##### THE INPUT #####

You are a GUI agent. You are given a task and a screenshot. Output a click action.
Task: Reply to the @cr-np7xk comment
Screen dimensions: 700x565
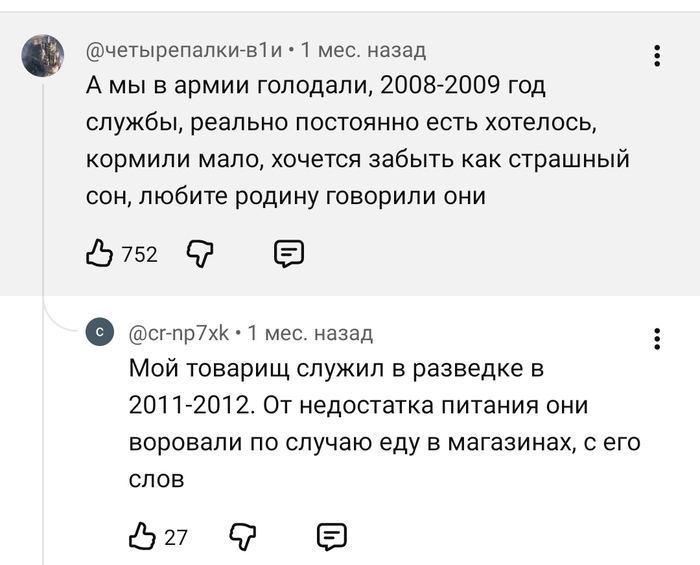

#####
##### THE INPUT #####

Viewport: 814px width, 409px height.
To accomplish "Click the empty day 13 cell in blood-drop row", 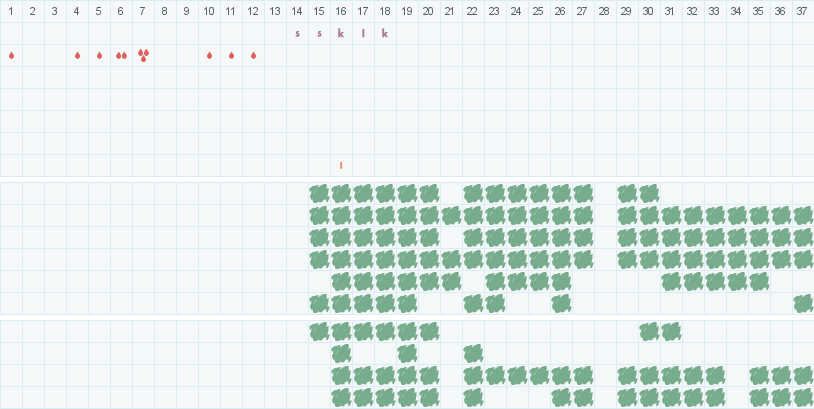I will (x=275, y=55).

#####
##### THE INPUT #####

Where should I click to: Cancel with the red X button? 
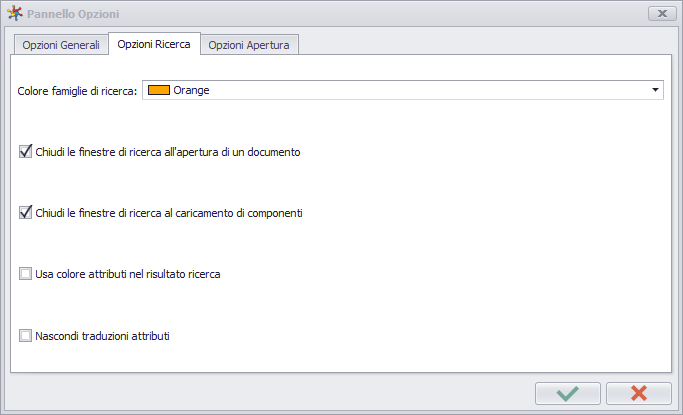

#####

=== WHAT TO PRODUCE ===
Print, without alteration, only the lines above between the one holding "You are a GUI" and the one holding "Screen dimensions: 700x565", inclusive.

=== EXPECTED OUTPUT ===
You are a GUI agent. You are given a task and a screenshot. Output a click action.
Task: Reply to the @cr-np7xk comment
Screen dimensions: 700x565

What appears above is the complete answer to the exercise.